Release date: May 22, 2022

New Features

  • [Preview] The resource group management feature is released. This feature allows StarRocks to isolate and efficiently use CPU and memory resources when StarRocks processes both complex queries and simple queries from different tenants in the same cluster.

  • [Preview] A Java-based user-defined function (UDF) framework is implemented. This framework supports UDFs that are compiled in compliance with the syntax of Java to extend the capabilities of StarRocks.

  • [Preview] The primary key model supports updates only to specific columns when data is loaded to the primary key model in real-time data update scenarios such as order updates and multi-stream joins.

  • [Preview] JSON data types and JSON functions are supported.

  • External tables can be used to query data from Apache Hudi. This further improves users' data lake analytics experience with StarRocks. For more information, see External tables.

  • The following functions are added:

    • ARRAY functions: array_agg, array_sort, array_distinct, array_join, reverse, array_slice, array_concat, array_difference, arrays_overlap, and array_intersect
    • BITMAP functions: bitmap_max and bitmap_min
    • Other functions: retention and square

Improvements

  • The parser and analyzer of the cost-based optimizer (CBO) are restructured, the code structure is optimized, and syntaxes such as INSERT with Common Table Expression (CTE) are supported. These improvements are made to increase the performance of complex queries, such as queries that involve the reuse of CTEs.

  • The performance of queries on Apache Hive™ external tables that are stored in cloud object storage services such as AWS Simple Storage Service (S3), Alibaba Cloud Object Storage Service (OSS), and Tencent Cloud Object Storage (COS) is optimized. After the optimization, the performance of object storage-based queries is comparable to that of HDFS-based queries. Additionally, late materialization of ORC files is supported, and queries on small files are accelerated. For more information, see Apache Hive™ external table.

  • When queries from Apache Hive™ are run by using external tables, StarRocks automatically performs incremental updates to the cached metadata by consuming Hive metastore events such as data changes and partition changes. StarRocks also supports queries on data of the DECIMAL and ARRAY types from Apache Hive™. For more information, see Apache Hive™ external table.

  • The UNION ALL operator is optimized to run 2 to 25 times faster than before.

  • A pipeline engine that supports adaptive parallelism and provides optimized profiles is released to improve the performance of simple queries in high concurrency scenarios.

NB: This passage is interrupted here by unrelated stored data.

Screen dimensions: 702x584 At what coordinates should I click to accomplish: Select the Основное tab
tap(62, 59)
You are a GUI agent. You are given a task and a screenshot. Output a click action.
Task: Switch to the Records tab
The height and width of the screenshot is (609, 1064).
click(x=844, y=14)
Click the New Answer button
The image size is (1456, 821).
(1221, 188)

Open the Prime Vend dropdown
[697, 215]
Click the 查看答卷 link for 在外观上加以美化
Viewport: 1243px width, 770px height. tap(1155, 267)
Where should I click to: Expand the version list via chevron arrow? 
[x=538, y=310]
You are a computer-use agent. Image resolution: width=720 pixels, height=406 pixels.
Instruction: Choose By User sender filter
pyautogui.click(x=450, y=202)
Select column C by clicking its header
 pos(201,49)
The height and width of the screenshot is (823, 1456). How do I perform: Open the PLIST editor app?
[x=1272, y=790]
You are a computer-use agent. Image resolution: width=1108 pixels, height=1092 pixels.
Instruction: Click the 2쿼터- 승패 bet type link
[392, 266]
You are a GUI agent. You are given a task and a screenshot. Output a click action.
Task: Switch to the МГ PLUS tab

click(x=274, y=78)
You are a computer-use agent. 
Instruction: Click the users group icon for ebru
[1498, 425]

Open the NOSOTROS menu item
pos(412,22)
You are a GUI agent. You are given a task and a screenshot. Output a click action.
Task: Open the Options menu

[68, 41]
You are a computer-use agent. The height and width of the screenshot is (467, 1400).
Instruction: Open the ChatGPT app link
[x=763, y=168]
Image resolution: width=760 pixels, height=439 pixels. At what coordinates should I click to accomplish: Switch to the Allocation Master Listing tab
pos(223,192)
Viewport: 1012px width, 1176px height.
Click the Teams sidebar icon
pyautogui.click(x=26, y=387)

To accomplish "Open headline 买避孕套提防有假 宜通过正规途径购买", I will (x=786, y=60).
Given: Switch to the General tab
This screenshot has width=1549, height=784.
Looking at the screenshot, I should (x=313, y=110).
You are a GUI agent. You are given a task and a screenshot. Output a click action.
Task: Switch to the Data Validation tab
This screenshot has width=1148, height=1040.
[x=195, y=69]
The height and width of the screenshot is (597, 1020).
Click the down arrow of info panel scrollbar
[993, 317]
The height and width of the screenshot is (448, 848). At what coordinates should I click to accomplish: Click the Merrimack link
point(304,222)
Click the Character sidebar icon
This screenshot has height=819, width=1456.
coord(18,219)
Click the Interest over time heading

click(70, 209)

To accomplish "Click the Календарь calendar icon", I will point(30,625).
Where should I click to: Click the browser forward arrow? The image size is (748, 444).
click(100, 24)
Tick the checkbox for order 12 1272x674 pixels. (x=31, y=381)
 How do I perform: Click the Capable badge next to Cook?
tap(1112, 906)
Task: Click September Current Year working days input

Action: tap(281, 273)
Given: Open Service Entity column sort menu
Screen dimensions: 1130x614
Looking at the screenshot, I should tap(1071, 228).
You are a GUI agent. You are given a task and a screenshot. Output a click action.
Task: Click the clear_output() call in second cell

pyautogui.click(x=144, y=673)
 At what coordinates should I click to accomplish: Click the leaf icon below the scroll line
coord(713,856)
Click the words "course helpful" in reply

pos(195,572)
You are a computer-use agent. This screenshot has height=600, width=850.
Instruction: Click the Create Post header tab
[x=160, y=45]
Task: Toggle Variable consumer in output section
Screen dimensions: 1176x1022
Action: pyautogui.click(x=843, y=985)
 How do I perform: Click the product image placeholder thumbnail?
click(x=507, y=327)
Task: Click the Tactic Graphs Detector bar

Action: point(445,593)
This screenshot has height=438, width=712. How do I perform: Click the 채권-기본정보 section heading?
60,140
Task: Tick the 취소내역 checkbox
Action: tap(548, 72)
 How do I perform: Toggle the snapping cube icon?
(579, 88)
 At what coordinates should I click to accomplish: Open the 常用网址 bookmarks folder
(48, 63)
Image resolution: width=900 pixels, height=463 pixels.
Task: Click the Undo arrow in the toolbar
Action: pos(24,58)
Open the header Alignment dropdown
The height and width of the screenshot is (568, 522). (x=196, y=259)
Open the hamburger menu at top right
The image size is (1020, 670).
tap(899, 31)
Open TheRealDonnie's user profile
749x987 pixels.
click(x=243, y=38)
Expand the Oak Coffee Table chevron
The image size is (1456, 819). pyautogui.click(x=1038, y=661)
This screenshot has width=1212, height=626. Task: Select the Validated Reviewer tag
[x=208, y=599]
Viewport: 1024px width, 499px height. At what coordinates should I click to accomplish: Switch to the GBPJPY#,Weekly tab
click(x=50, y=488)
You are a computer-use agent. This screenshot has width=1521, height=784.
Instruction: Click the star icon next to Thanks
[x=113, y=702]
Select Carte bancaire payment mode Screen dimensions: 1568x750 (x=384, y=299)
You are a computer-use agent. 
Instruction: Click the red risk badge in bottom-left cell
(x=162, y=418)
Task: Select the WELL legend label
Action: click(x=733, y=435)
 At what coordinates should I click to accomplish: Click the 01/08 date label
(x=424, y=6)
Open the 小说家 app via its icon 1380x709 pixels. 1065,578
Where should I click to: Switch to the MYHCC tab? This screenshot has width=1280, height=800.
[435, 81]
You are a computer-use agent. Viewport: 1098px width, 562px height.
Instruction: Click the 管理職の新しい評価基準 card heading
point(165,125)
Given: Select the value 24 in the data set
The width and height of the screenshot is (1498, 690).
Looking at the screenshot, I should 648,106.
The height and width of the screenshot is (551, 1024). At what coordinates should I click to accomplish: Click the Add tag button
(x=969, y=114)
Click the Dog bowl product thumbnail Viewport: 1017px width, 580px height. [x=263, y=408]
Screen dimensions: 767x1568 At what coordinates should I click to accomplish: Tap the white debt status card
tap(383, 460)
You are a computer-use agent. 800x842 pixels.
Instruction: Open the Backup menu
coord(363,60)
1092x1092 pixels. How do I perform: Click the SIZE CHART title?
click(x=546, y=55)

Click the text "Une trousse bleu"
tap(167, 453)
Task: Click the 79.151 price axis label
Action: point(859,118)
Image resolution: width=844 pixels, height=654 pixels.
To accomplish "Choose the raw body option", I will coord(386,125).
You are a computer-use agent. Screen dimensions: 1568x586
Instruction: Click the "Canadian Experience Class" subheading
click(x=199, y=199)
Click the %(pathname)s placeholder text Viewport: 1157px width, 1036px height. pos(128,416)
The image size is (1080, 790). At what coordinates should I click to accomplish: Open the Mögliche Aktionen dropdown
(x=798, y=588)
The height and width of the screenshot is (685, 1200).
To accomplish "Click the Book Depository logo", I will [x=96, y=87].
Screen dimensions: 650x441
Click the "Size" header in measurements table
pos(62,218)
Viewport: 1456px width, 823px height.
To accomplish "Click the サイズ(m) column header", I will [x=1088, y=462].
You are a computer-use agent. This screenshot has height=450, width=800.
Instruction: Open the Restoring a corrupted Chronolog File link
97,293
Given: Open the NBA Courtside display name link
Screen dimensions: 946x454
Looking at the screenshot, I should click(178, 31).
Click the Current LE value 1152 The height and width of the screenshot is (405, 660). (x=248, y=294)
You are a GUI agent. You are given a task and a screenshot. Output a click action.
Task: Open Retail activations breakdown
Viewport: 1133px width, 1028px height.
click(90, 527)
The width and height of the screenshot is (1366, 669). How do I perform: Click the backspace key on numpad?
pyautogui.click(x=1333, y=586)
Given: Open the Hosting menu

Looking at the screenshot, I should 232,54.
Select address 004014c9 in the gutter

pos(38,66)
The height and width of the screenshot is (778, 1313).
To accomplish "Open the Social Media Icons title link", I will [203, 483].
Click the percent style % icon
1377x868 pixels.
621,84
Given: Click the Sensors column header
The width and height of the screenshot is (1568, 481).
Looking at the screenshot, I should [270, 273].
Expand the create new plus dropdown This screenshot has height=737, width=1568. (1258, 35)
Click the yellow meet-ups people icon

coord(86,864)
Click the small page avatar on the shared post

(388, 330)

  • Multiple characters can be combined and used as a single row delimiter for CSV files that are to be imported.

Bug Fixes

  • Deadlocks occur if data is loaded or changes are committed into tables that are based on the primary key model. #4998

  • Frontends (FEs), including FEs that run Oracle Berkeley DB Java Edition (BDB JE), are unstable. #4428, #4666, #2

  • The result that is returned by the SUM function encounters an arithmetic overflow if the function is invoked on a large amount of data. #3944

  • The precision of the results that are returned by the ROUND and TRUNCATE functions is unsatisfactory. #4256

  • A few bugs are detected by Synthesized Query Lancer (SQLancer). For more information, see SQLancer-related issues.

Others

Flink-connector-starrocks supports Apache Flink® v1.14.

Upgrade notes

  • If you use a StarRocks version later than 2.0.4 or a StarRocks version 2.1.x later than 2.1.6, see Upgrade notes for StarRocks.

  • To roll back to the previous version that was used before the upgrade, add the ignore_unknown_log_id parameter to the fe.conf file of each FE and set the parameter to true. The parameter is required because new types of logs are added in StarRocks v2.2.0. If you do not add the parameter, you cannot roll back to the previous version. We recommend that you set the ignore_unknown_log_id parameter to false in the fe.conf file of each FE after checkpoints are created. Then, restart the FEs to restore the FEs to the previous configurations.